(Source data)

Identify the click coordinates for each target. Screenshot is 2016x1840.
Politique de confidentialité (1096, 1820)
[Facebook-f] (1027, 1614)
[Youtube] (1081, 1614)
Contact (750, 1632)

# Required action:
Word for word, transcribe all of the records.

# Exercise response:
Identify the click coordinates for each target. Screenshot is 2016x1840.
Politique de confidentialité (1096, 1820)
[Facebook-f] (1027, 1614)
[Youtube] (1081, 1614)
Contact (750, 1632)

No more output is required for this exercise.